In 2004, to celebrate the company’s 150th anniver­sary, it created a tea with blue flowers and orchids that gave the liquor a bluish colour. The novelty caught on, and today, Mariage Frères offers about 50 blue teas, including a Marco Polo Blue and the popular Thé Bleu des Légendes, made with an organic oolong from China.

“We have no boundaries whatsoever when it makes sense for what we like,” says Desains. To illustrate, the director tells a story about drinking an artisanal tea along the Chinese-Myanmar border that had been dried and rolled at home, and then pan-roasted and prepared with salt and sesame seeds.

“There is no one real, real taste of tea. There are thousands and thousands of tastes of tea. And this is the history of tea. It depends on each village, each family,” he says of the incredible diversity of teas found in China. “No one can say this is not the way you should drink tea, this is not the way you should prepare tea. Because its history is long, long, long. It was not invented in the 19th century.”

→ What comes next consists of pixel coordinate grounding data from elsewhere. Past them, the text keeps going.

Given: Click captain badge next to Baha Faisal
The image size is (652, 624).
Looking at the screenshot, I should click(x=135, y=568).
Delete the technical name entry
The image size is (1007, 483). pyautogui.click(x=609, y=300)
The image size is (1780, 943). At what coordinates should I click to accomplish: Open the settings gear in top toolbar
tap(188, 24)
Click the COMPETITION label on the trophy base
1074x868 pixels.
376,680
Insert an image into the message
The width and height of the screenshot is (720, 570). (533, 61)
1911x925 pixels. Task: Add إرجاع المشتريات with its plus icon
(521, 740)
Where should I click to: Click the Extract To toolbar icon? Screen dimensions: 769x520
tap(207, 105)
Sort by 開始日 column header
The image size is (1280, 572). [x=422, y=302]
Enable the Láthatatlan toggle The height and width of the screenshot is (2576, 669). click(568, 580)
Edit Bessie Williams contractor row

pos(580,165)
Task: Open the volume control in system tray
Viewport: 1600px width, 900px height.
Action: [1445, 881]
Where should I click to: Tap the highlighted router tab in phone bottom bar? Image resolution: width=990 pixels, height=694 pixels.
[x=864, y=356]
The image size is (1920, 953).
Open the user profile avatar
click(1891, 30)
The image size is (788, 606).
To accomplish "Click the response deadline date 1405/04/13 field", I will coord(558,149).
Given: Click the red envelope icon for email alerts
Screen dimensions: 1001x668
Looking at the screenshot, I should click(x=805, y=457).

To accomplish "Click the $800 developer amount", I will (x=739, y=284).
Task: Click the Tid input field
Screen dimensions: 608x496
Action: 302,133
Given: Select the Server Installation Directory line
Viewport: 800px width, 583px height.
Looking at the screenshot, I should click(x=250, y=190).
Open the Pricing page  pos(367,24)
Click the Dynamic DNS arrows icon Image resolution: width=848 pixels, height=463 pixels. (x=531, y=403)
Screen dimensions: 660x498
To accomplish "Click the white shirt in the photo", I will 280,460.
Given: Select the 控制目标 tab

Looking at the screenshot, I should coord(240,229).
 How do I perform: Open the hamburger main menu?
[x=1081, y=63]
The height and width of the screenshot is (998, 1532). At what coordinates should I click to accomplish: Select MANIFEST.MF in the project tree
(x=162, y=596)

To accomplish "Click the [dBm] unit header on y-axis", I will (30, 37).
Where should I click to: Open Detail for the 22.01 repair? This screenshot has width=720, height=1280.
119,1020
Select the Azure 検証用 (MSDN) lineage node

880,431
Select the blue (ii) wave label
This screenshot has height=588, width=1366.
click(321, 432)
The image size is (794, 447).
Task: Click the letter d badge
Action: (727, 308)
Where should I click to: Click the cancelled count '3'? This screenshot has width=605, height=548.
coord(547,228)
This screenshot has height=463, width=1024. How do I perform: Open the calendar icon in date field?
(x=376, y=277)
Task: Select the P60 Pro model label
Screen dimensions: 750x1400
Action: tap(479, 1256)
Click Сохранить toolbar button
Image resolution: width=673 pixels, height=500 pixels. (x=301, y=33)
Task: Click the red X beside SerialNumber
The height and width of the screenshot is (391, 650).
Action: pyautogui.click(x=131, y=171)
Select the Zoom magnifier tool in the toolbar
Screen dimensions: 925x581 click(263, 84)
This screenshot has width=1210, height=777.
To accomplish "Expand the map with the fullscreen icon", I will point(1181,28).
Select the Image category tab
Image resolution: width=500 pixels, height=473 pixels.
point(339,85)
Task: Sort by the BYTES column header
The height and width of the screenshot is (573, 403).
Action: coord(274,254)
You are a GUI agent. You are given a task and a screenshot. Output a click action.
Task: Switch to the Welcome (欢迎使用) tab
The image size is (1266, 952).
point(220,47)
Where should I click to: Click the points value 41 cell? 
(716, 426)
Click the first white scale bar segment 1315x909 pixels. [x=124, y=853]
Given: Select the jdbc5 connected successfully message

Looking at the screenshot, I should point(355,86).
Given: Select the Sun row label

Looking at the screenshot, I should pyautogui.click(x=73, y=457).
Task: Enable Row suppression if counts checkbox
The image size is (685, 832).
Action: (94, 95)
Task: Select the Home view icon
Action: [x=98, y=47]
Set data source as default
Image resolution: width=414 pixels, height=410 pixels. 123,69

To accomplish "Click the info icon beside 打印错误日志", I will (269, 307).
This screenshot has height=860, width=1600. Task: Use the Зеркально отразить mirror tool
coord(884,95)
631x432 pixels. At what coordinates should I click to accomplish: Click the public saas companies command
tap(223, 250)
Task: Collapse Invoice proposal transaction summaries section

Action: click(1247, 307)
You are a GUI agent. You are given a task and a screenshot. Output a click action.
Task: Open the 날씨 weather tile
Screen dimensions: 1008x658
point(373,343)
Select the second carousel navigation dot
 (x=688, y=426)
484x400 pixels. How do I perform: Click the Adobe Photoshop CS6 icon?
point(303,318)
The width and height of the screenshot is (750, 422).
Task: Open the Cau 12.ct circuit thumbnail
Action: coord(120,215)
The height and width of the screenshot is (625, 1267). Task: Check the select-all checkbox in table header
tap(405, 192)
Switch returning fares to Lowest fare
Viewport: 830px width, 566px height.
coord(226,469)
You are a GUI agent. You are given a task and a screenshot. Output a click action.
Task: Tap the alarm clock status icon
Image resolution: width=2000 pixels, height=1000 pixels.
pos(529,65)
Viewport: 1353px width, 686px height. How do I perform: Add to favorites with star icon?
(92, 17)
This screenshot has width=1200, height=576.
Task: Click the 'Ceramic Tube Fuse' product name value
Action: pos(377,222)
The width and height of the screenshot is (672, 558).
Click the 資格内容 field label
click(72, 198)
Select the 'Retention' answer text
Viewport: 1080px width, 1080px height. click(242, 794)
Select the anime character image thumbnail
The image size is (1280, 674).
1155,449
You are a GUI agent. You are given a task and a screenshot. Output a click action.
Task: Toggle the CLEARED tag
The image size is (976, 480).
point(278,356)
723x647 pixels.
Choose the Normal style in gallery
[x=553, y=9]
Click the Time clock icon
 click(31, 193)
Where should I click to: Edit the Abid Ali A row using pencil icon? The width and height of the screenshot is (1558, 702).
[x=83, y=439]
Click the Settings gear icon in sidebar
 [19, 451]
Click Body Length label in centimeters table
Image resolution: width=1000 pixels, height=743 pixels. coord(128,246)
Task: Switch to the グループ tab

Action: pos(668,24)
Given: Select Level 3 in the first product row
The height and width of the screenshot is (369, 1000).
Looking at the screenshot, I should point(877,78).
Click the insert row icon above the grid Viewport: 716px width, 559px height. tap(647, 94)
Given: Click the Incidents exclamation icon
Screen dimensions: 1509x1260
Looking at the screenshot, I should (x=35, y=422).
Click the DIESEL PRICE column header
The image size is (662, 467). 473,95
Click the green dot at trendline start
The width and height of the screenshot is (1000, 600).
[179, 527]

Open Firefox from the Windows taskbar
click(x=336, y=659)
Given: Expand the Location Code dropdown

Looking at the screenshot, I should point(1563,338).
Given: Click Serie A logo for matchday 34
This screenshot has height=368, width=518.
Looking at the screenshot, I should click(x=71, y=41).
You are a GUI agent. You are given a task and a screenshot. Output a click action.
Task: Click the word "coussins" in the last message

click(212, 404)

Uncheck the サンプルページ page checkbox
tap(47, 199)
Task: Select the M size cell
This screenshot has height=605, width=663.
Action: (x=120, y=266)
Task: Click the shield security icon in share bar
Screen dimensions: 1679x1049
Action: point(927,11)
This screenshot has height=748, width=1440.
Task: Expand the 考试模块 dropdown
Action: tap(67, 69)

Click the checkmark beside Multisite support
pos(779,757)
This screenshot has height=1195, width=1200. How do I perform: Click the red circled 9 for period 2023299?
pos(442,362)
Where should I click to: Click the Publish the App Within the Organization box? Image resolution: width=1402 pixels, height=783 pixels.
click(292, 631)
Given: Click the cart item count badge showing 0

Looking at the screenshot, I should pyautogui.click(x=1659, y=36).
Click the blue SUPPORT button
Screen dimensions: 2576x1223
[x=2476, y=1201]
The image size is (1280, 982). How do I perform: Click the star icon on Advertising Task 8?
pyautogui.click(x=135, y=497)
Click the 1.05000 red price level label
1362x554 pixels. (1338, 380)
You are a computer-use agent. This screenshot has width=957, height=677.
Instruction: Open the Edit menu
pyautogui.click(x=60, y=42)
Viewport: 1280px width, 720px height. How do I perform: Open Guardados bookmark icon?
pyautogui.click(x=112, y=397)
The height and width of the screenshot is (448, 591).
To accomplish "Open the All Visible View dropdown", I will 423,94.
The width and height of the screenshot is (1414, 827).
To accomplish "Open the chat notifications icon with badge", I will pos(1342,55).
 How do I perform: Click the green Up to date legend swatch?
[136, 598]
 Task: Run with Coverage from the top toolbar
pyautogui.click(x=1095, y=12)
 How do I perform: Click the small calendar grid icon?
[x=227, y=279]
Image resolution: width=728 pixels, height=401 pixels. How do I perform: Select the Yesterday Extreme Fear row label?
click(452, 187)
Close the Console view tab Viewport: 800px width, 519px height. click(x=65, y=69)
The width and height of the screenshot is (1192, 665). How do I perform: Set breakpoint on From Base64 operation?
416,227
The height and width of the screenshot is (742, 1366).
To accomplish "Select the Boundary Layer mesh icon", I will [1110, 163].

Yet, he stresses, they move only slowly and studi­ously with new products, drawing on a deep knowledge and understanding of tea’s origins, a respect for traditions. Even in the face of such originality, they hew to authenticity.

At lunch, the waiter had suggested pairing my shrimp tartare with Thé Bleu des Légendes. While the indigo colour of the tea in the white porcelain cup was initially surprising, the flavours were subtle, smooth and delicious. The novelty, even distraction, of its colour quickly faded, but the memory of its taste lingered, from a centuries-old China to the contemporary French capital.

“When it’s real,” Desains says, “people feel it.” Or rather, they taste it.